Well – looks like I made it through the Hurricane with no major damage. Considering my home is on the ocean in an area which took a straight on hit from the storm – that’s no mean feat. According to the local weather service we were blasted by 85-100 MPH winds, and got considerably more than the 4-8 foot storm surge predicted at High Tide.

"House Moving" on the Eastern Shore is a Little Different Than You May be Used to.

 

Result this trip was a few shingles knocked off, and about 2′ of ocean nder the house at high tide. Since the house was (actually, the mover and I re-designed it with state of the art siding, roofing, and support structures) designed to withstand 140 MP Winds and a storm surge putting 8′ under the house without serious disruption or damage. So… Other than mucking out the “mud room” on the ground floor where I keep fishing gear and tools… I think we are OK.

Unlike the Hatteras North Carolina region of the Outer Banks, after a disaster in the late 1980’s with homes being washed away by the ocean, the Federal Government does not allow building on the barrier islands in my area anymore.  My house originally was located on one of the barrier islands, where a foolish builder had built a community, much like those on the Outer Banks. After the first half dozen or so houses got washed away by a new inlet (3 years, and roughly 20 houses into the project), it occurred to some folks that the reason folks didn’t build on the Islands in the “old days”…
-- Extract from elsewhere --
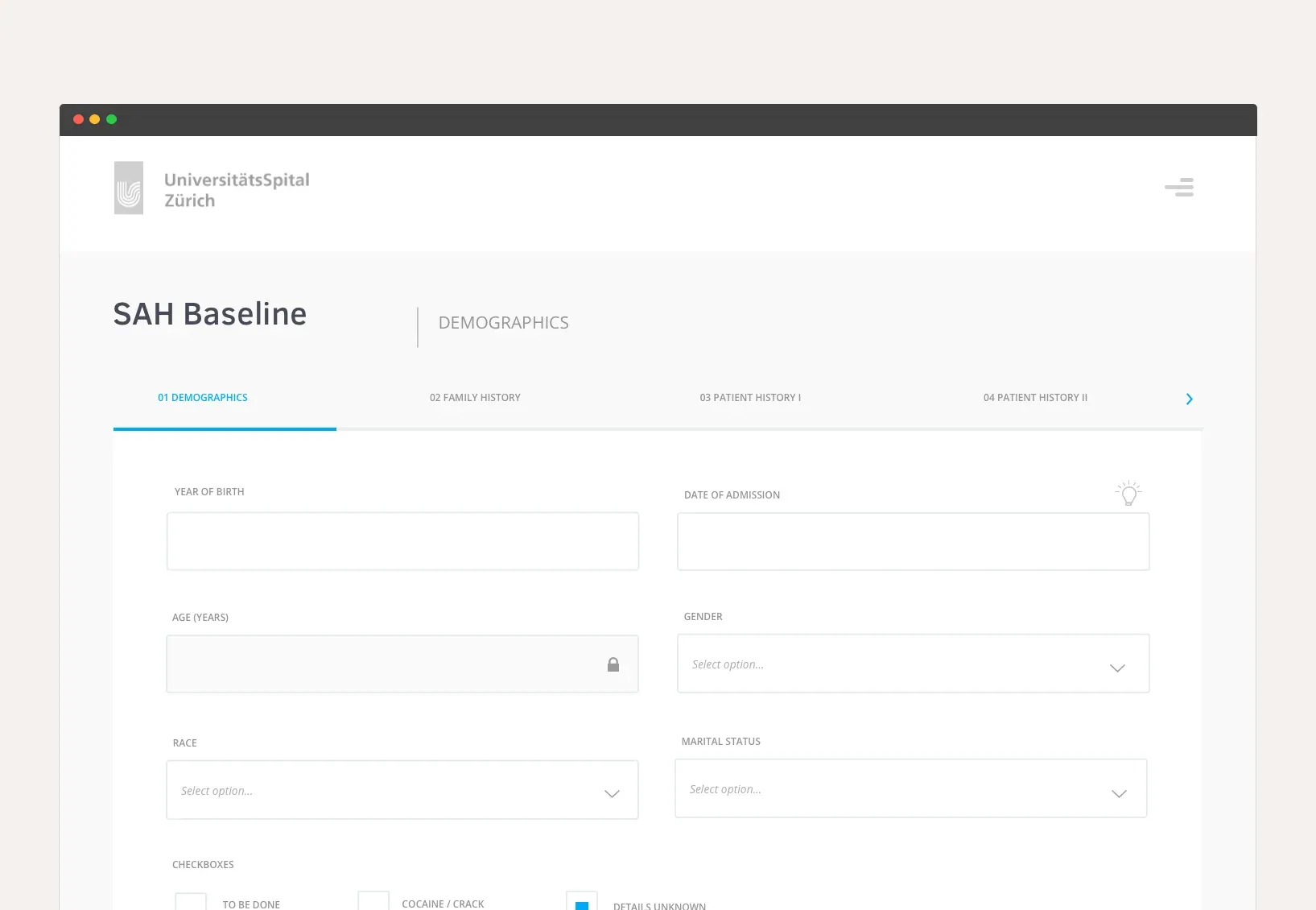Click into the Date of Admission field
1316x910 pixels.
point(913,542)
Is that the Islands actually move every year.

Right at the 10 second mark of this video, you can see what happened to the nice houses – (and this is before the next storm buried them to their roofs.)
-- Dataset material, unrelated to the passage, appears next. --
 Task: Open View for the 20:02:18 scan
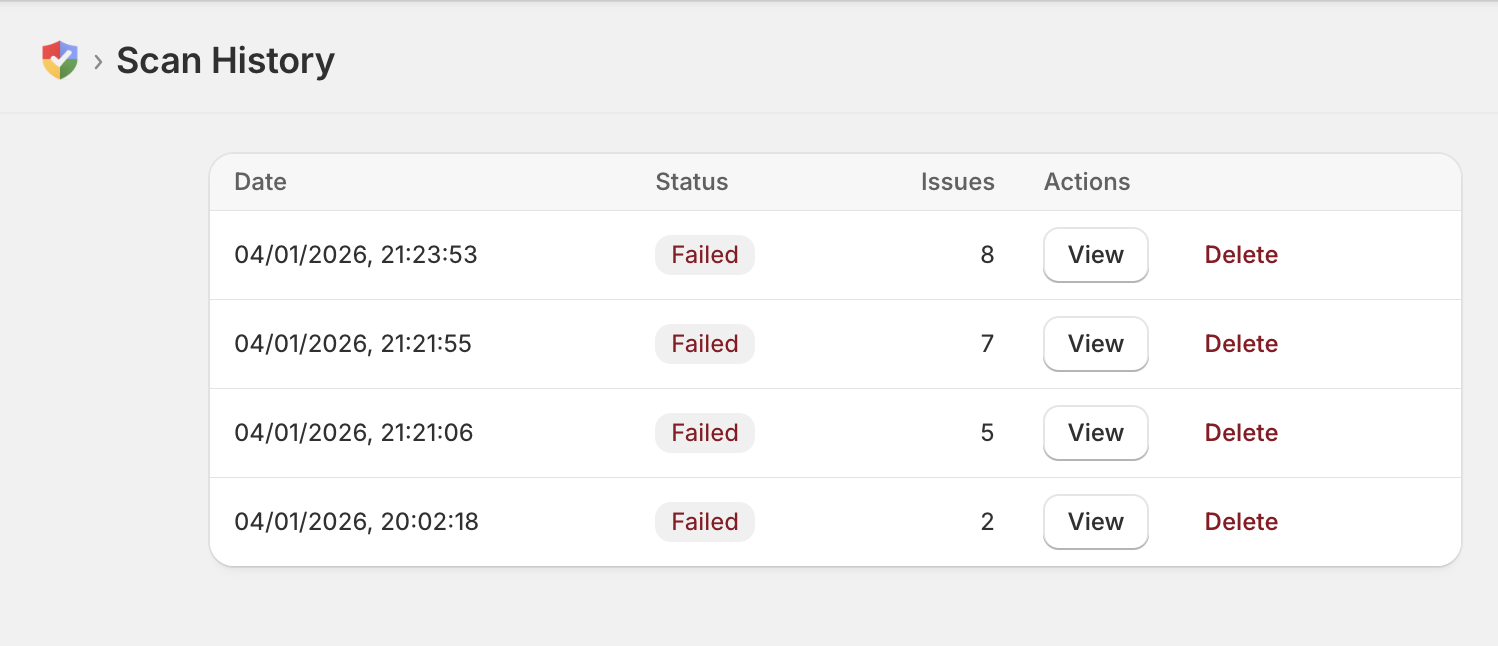pyautogui.click(x=1095, y=522)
So they wound up moving all the houses back to the mainland, or in several cases demolishing them and removing all the materials. The move was the subject of a Mega Movers episode, where I think there is a shot of me in a ubiquitous Golf Shirt and Baseball cap helping to get the hydraulic system on the barge to work, and setting up crib blocks to slide one of the houses off the barge onto land along a temporary “railroad” track set up for the job.

The Outer Banks have been a 50 year struggle against the propensity of those Islands to move… The Ocean always wins.

Folks up there in New Hampshire and Vermont – My heart goes out to you!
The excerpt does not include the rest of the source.